Janet laughs at his long face. Her sister-in-law is certainly on the dragon side of the table. The lad seems to have made the break; let him have his chance. Janet is proud to live on the Hill, and pleased that Brennan has chosen to come back. She plants a floury finger on his nose, dabs a white smudge on each cheek as if anointing him. ‘Well, you are here and they are gone, so let us see what we can do.’

Brennan’s grin would crack his face, but before he can speak Janet is at him again.

‘Enough of mothers. Enough of feckin’ love. Let us talk some self-preservation here. That mine …’ She snaps her fingers in front of Brennan’s dreaming face. ‘Are you listening to me now? This is important.’

Brennan’s dark eyes focus and he frowns. ‘The mine. Yes. Yes! What happened to me?’

‘You near died, that’s what happened. Didn’t you feel the wall warm there?’

‘I did, yes.’

‘And you a miner’s son! That section backs onto that other old shaft that caught fire. They left the remaining coal to burn out. Still it burns, ten years on. It was feckin’ burning when you left, you dreamer!’

‘I forgot about that.’

‘Well, you know now. Knock the fact into that black head of yours. There must be cracks in the wall, see, that let the gas from the fire leak through. That’s what Arnold says. And no draught in the old mine to draw it away. You were slowly gassing yourself, you dolt, dreaming away of love and such-like.’

Brennan grins, remembering. ‘Dreams, yes. I did! Beautiful!’ Then stands. ‘Well, I am alive, thank God. Perhaps it is a sign?’ He looks at his aunt steadily. ‘I am not quick-witted like Rose, or as interesting. But I am the right one for her. I know it.’

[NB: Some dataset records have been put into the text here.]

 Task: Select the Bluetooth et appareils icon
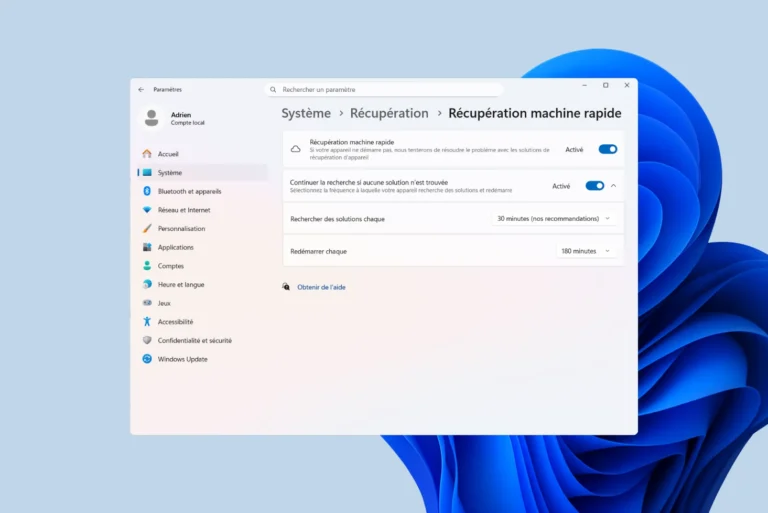(147, 191)
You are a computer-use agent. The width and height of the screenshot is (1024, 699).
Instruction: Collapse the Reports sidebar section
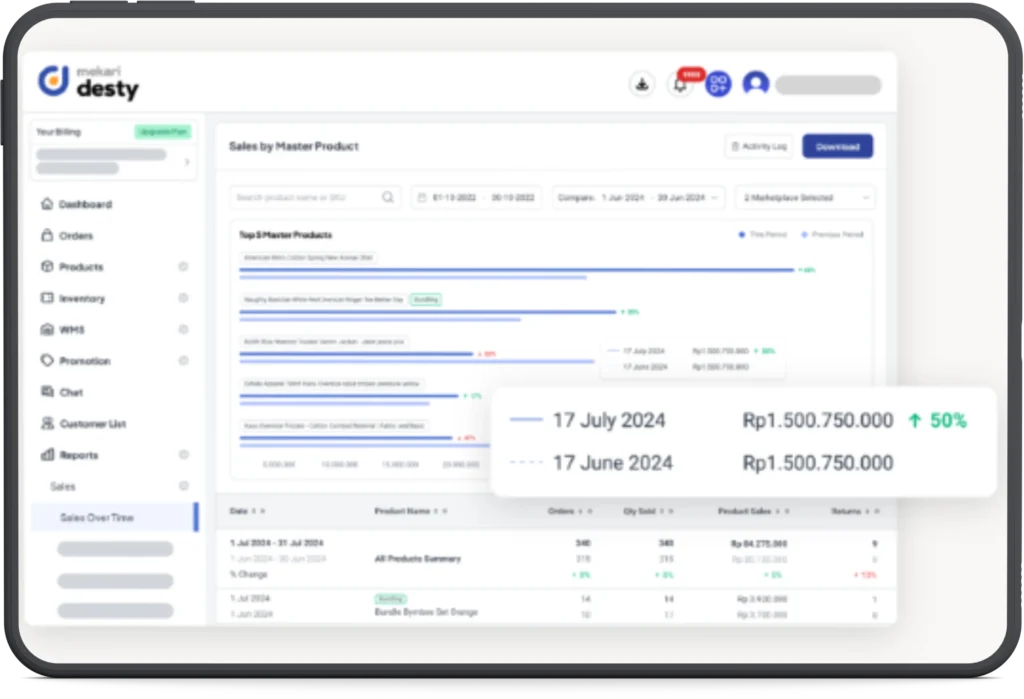pos(183,455)
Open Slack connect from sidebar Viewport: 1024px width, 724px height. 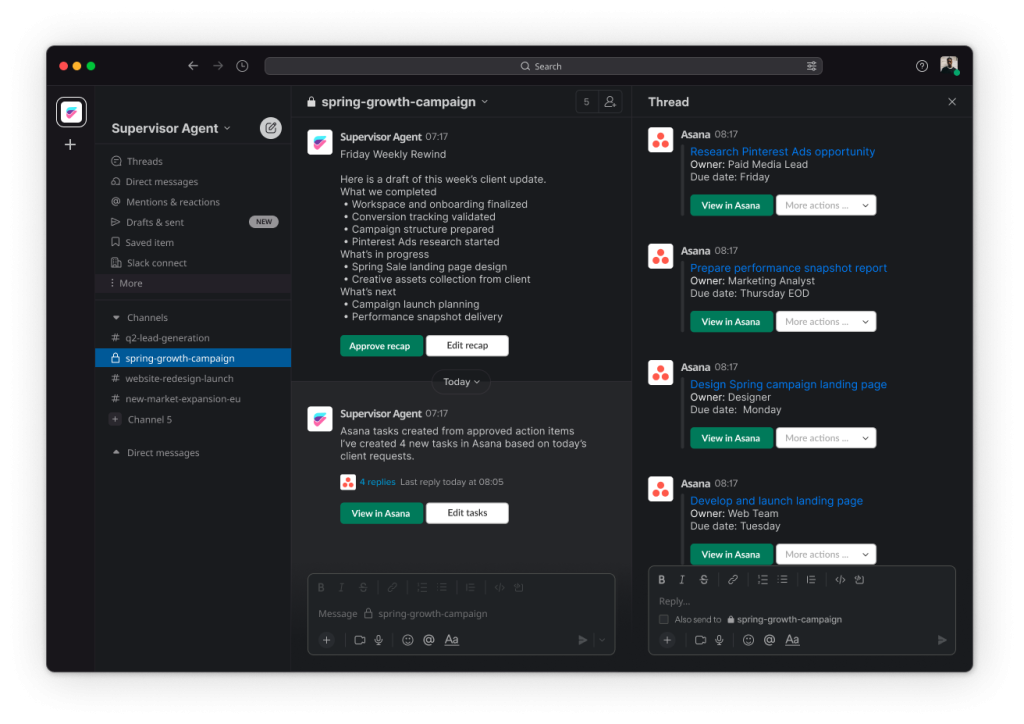point(156,262)
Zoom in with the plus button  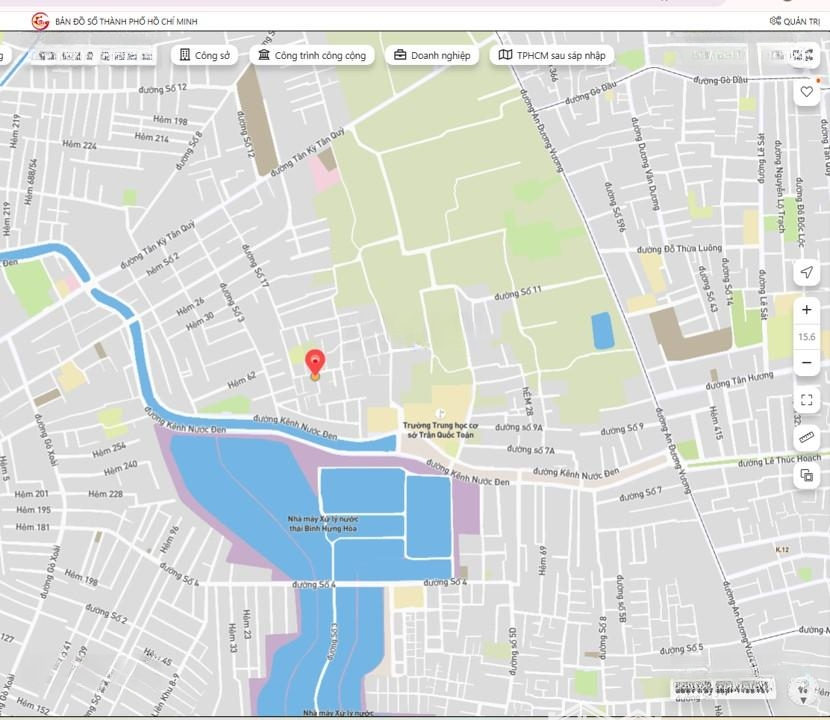click(x=806, y=311)
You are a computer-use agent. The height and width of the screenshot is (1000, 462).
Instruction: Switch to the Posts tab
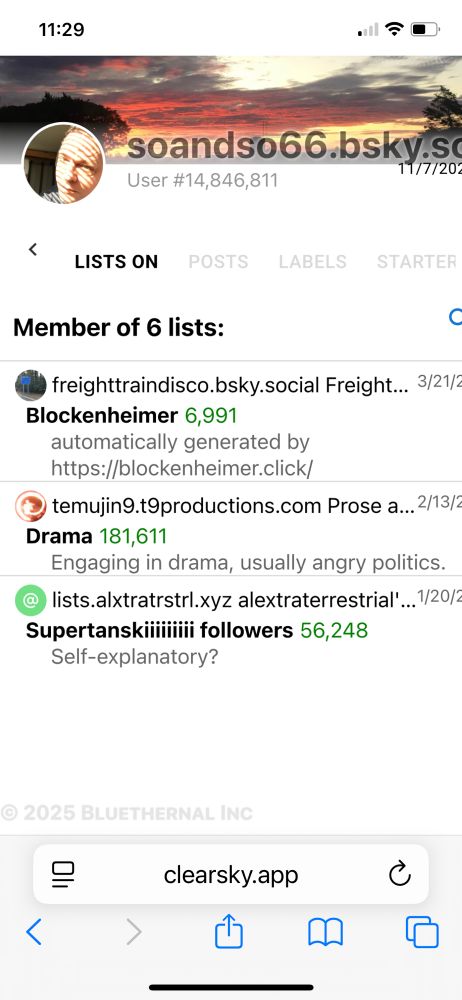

There is a new look of independence and purpose about him. Janet would like to kiss the lad herself. Who knows, she thinks, there may well be more to him than his music. He may surprise us all. And brilliant, unpredictable Rose, for all her wilfulness, would surely be a catch. Wouldn’t that be one up for Burnett’s Face and one in the eye for Denniston!

Brennan nods to her. It is almost a formal bow. ‘So then, I owe cousin Doldo my life. I’ll be back to thank him.’ He grins. ‘But now I’d better turn my lies to truths. I need work and a bed. Can Uncle Arnold help with the work?’

‘He’s underviewer now,’ Janet winks at him. ‘He’ll talk to the boss for you.’

5 JAN 1900

SO MUCH FOR all my resolutions! Five days gone and still my new journal lies blank. Nineteen hundred. 1900. The new century! How will we ever get used to saying it? I like its sound, though. Pronounced slowly … Niiine-teeeen hunnndred … it is sonorous, almost like a bell tolling. Dong dong, take your seats for the twentieth century!

My resolutions
:

1. Write down all the songs Bella can remember, and learn them.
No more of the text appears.